The board of directors of SinoMab BioScience Limited announced that on 19 May 2023, an Investigational New Drug application (IND'', for asthma) for SM17 has been filed with and accepted by the Center for Drug Evaluation (theCDE) of the National Medical Products Administration of China (the NMPA). Upon approval of the present IND, the Company plans to initiate a Phase I clinical study in China to bridge between Chinese (Asian) and American (CAsian/Black) populations, as well as to investigate the safety profile of SM17 in Chinese population. The present IND submission, once granted, will enable the Company to conduct comprehensive clinical development program in China which leads to indication for treatment of asthma.

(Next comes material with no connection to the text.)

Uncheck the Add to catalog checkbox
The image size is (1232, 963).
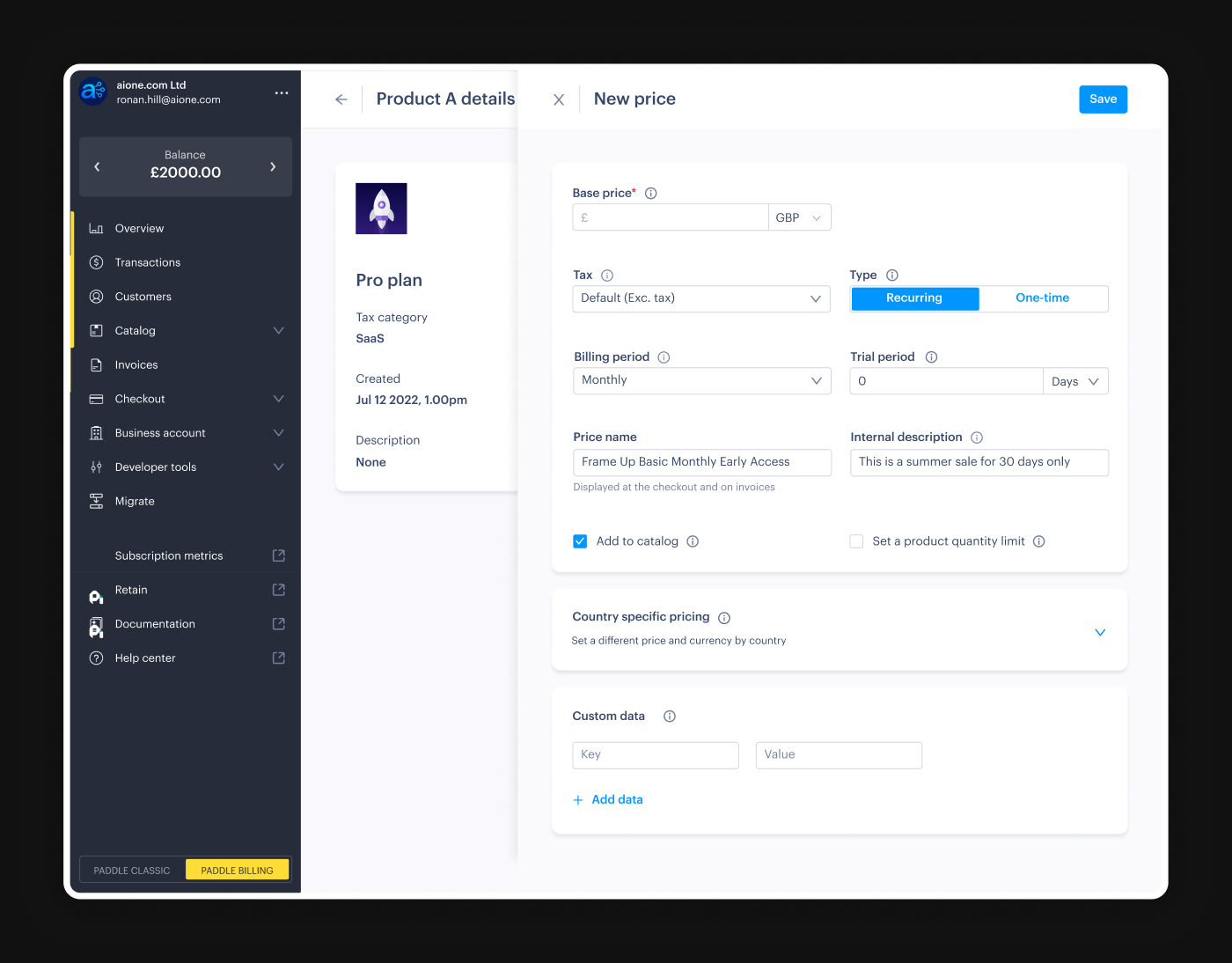(x=580, y=541)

SM17 is a humanized, IgG4-k monoclonal antibody targeting IL-17RB. SM17 could suppress Th2 immune responses by binding to IL-17RB on Type 2 Innate Lymphoid cells (ILC2s), blocking a cascade of responses induced by interleukin-25 (IL-25). IL-25 is a critical cytokine classified as 'alarmin'', which has shown to be implicated in the pathogenesis of airway viral responses and allergic disease, such as asthma.

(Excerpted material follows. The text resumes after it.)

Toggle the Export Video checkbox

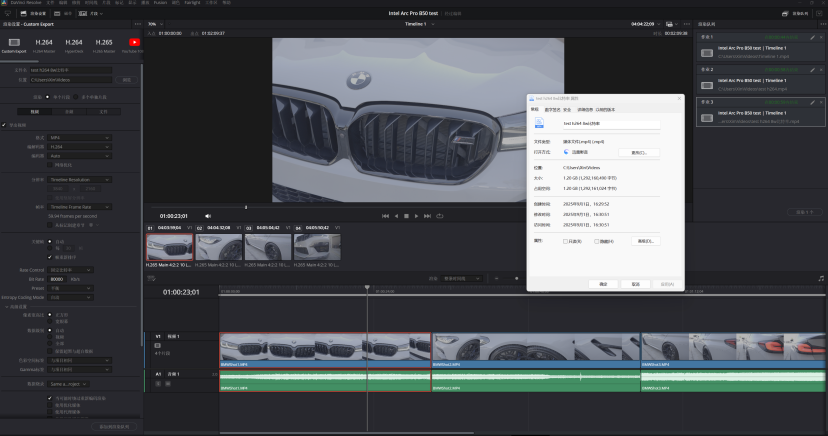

Patients with severe, uncontrolled asthma are at a risk of recurrent asthma exacerbations and hospitalizations, and uncontrolled severe asthma is associated with increased mortality/morbidity, diminished quality of life and increased health expenditures. Current approved therapies for severe asthma, including biologics, can reduce asthma annual exacerbations to a certain extent. However, there is still an unmet medical need for additional effective therapies, particularly for patients who do not respond to current treatments.

The company expects that targeting upstream mediators of the Th2 inflammatory cascade, such as IL-17RB, will have a broad effect on airway inflammation.